Skeletal muscle growth is achieved by a net increase in muscle protein synthesis, decreased protein degradation or both. The Akt and mTOR signaling transduction pathways regulate both protein synthesis and degradation. We previously reported that the nerve‐derived growth factor neuregulin (NRG) increases muscle protein synthesis (~20%) in a PI3 kinase (PI3K)/Akt‐dependent manner. In the present study, we report that basal protein degradation in the diaphragm muscle is also significantly reduced by NRG treatment (23%).
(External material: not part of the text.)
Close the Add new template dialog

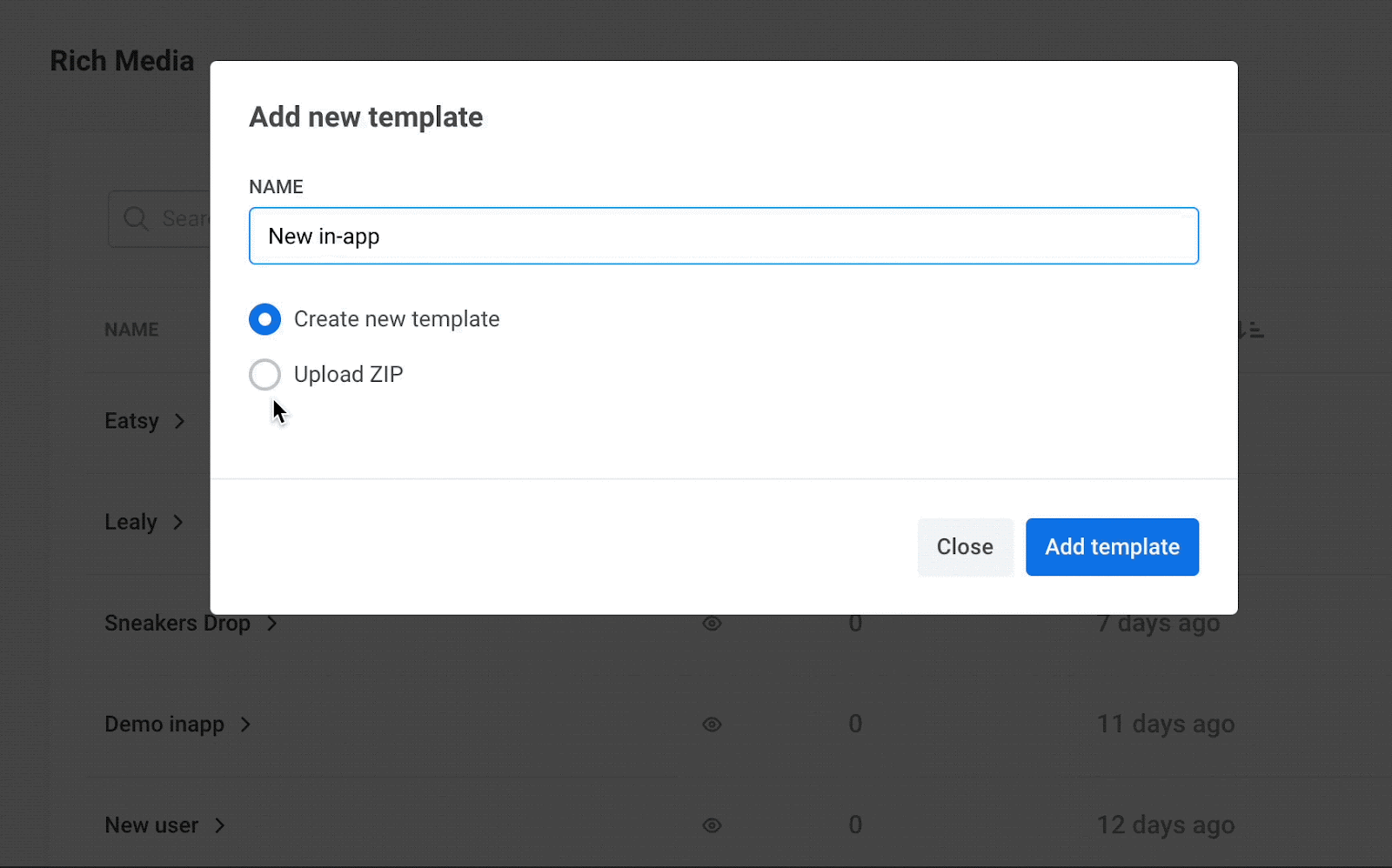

The NRG‐induced reduction of basal protein degradation is abrogated by pretreatment with inhibitors of PI3K (LY294002, 50 μM), mTOR (rapamycin, 100 nM) or MEK (PD98059, 50 μM). In fact, inhibition of any of these pathways alone is sufficient to increase basal protein degradation by greater than 30%. Importantly, NRG treatment nullifies the increase in protein degradation induced by PI3K or MEK inhibition, but not that induced by mTOR inhibition. Thus, unlike NRG effects on protein synthesis, the NRG‐induced decrease in protein degradation is abrogated not only by inhibition of the PI3K/Akt pathway, but also by inhibition of the MAP kinase. Based on these results, we suggest that both the PI3K/Akt and MAP kinase pathways are important for NRG effects on protein degradation, and that mTOR is a critical regulator of NRG effects on protein balance in skeletal muscle. Supported by NIH grant AR51173.